Now, you need to move on to cylinder #2.   Lying on your back looking up at the transmission gap, rotate the driver side road wheel of the car clockwise with your hand (as if the car was going backwards) until you can see the large notch in the flywheel as shown previously in Figure 12.  You can check to make sure that the car is at TDC for #2 by checking the distributor rotor position.  It should have rotated exactly 90' counter-clockwise.   Adjust and recheck the clearances for the intake and exhaust valves for cylinder #2.

Now, rotate the driver side road wheel clockwise again so that your 'homemade' mark on the bottom of the flywheel appears again.  The distributor rotor should now be 180' from TDC for cylinder #1 (rotor should be pointing at 6 o'clock).   Adjust the valves for cylinder #3.

Rotate the driver side road wheel clockwise once more until the large notch in the flywheel appears.  Now adjust the valves for cylinder #4.  Rotate the wheel once more, and you should be back at TDC for cylinder #1.
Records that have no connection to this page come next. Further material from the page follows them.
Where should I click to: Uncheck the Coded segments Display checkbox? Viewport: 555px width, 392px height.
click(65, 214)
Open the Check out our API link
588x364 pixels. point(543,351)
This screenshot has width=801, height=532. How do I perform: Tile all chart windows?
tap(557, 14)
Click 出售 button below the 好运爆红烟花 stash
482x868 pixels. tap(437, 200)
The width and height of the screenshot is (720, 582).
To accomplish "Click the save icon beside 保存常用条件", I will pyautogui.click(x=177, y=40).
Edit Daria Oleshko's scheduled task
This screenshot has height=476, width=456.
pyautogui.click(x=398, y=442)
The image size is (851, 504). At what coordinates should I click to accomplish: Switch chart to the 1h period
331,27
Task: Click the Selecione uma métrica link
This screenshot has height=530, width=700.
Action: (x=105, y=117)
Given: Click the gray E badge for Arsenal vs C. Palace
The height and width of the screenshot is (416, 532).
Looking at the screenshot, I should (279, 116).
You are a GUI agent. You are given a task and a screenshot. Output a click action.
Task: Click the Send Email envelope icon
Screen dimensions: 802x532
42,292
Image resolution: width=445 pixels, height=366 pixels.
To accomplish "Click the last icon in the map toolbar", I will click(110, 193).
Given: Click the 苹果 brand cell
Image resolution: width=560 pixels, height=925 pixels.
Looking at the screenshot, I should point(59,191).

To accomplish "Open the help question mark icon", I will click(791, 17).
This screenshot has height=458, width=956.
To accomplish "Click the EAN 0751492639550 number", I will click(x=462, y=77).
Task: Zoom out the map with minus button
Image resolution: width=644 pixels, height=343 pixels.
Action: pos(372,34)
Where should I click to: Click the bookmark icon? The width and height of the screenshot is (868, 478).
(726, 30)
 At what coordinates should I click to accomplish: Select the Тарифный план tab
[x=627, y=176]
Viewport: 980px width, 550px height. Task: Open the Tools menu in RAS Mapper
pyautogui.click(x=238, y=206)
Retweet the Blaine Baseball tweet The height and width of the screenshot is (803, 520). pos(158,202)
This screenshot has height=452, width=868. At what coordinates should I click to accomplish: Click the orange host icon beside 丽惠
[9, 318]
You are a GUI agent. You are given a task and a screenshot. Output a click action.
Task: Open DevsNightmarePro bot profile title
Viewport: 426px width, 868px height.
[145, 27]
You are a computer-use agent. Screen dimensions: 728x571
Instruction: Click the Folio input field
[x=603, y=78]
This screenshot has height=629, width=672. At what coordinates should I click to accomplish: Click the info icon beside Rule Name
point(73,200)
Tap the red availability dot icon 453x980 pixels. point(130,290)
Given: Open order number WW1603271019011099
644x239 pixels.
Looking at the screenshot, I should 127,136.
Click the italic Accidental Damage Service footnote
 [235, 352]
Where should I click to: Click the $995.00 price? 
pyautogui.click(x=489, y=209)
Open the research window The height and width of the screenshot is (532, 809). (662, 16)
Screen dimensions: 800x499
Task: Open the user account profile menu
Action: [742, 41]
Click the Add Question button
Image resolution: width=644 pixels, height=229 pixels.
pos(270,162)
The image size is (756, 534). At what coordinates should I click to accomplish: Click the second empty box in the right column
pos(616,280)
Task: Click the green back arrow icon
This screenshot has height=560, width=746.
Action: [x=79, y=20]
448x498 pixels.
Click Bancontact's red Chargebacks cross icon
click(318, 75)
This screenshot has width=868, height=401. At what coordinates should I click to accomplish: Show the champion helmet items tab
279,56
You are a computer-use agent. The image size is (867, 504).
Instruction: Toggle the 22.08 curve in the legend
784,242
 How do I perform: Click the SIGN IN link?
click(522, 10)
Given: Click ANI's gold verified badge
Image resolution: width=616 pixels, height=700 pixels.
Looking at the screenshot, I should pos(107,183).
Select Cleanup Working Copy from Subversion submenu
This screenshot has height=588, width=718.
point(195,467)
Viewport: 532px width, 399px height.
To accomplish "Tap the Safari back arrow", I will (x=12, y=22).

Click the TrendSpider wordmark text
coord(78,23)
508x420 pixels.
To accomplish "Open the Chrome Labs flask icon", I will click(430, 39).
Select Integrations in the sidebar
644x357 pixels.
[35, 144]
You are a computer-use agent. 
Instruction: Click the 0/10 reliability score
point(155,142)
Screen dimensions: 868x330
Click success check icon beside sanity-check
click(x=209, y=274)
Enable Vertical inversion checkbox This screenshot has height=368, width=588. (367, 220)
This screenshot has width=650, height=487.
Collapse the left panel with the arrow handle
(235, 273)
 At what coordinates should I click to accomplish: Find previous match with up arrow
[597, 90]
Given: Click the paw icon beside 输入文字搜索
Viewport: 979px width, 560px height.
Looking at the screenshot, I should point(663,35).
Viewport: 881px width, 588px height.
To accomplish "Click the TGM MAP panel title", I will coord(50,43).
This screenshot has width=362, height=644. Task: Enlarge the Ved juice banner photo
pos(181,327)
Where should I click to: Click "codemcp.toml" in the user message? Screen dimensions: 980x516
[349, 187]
The whole process should go quite smoothly after you make the marks on the bottom of the flywheel.  You only need to check the rotor position if you are unsure of yourself.  After a few tries, you will most likely find that the method of turning the wheel while looking for the marks on the flywheel really speeds things up quite a bit.  To perform the entire adjustment, you never even need to look into the engine compartment, except to put the rotor at TDC for piston #1.

After you have adjusted all the valves, rotate the engine through all the cylinders and check the clearances again.  If you are finding that many, if not all of the valves are really far off on your first pass, then you might be making a mistake.   Go back and check to make sure that the distributor rotor is pointing in the correct direction, and that you are adjusting the correct cylinder.  Remember that the rotor and the cylinders are related in the following manner:

Cylinder #1 Driver-side Rear Rotor at 12 o'clock
Cylinder #2 Driver-side Front Rotor at 9 o'clock
Cylinder #3 Passenger Side Rear Rotor at 6 o'clock
Cylinder #4 Passenger Side Front Rotor at 3 o'clock

When you are finished adjusting the valves, replace the covers using new valve gaskets (Figure 22).  Apply a little sealant to the inside of the cover - these seem to leak quite a bit.  Make sure that your valve cover is firmly seated.  Very often it will look like it is firmly seated when it's not.  This will cause a major oil leak onto your heat exchangers.  Watch under the car after you put the covers back on to make sure that it's not leaking.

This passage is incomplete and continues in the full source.